Given passage —
Farewell Leonard Nimoy

February 28, 2015

In the 1970s our family, wood effect colour TV only had 3 channels (although it had 6 buttons… (just in case?)) to watch. In those days, children were the remote control.

“Turn over to ITV son, nearly time for Corrie” my mum would say.

<Clunk>

In the 1970s I don’t remember watching (and enjoying) many TV programmes with my parents, but there was one – Star Trek. I used to lie next to my dad on the living room floor (my dad had a thing about lying on the floor to watch TV) once a week and I was captivated.

Space ships, fights, aliens, strange new worlds… Kirk got the girl, McCoy told us he wasn’t a plumber, Scotty would somehow get the Enterprise through her latest disaster even though she cannae tak any more and Spock would find find things ‘Fascinating’.

In those days I didn’t know what physics was, but I knew I wanted to be like Spock, to study stuff and work out how it worked. That seemed like the best of things to do, to be.

Turned out that I wasn’t the cleverest kid, pretty bright, but no genius. However, I loved to learn, loved to know how stuff worked (many a toy suffered a carefully studied dismantling).

In 1983 my parents bought me a computer, a Commodore 64. I began to teach myself how to program, I found amazing worlds in games such as Elite (which introduced me to the Fantasy, Horror and Science Fiction author Robert Holdstock as a bonus). In Elite I got to boldly go where no-one had gone before (at least, in my own mind). I had friends, but not many, I never really tried to fit in. My parents will testify that I spent much of my time alone in my bedroom on my computer, or around the house of those close friends’ on their computers.

Supplied data —
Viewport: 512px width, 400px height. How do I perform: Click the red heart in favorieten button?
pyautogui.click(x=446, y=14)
==
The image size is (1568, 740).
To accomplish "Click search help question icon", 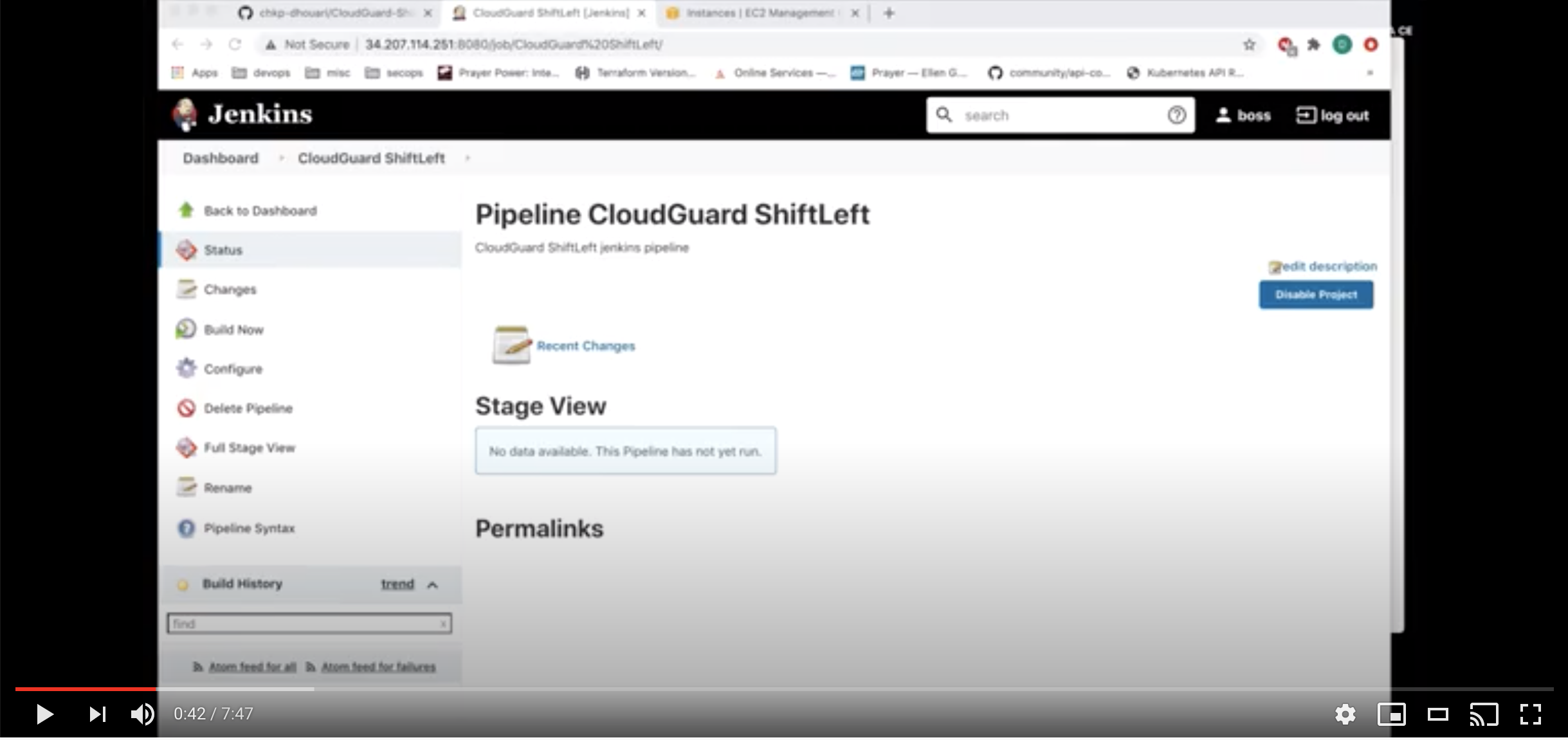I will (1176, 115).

What is asked —
A. Translate this sentence from the farewell post into Spanish: "In 1983 my parents bought me a computer, a Commodore 64."
B. Copy the farewell post word for word, from "February 28, 2015" up to and including "find things ‘Fascinating’.".
The entries are separate material, unrelated to the farewell post.

Responses per task —
A. En 1983 mis padres me compraron una computadora, una Commodore 64.

B.
February 28, 2015

In the 1970s our family, wood effect colour TV only had 3 channels (although it had 6 buttons… (just in case?)) to watch. In those days, children were the remote control.

“Turn over to ITV son, nearly time for Corrie” my mum would say.

<Clunk>

In the 1970s I don’t remember watching (and enjoying) many TV programmes with my parents, but there was one – Star Trek. I used to lie next to my dad on the living room floor (my dad had a thing about lying on the floor to watch TV) once a week and I was captivated.

Space ships, fights, aliens, strange new worlds… Kirk got the girl, McCoy told us he wasn’t a plumber, Scotty would somehow get the Enterprise through her latest disaster even though she cannae tak any more and Spock would find find things ‘Fascinating’.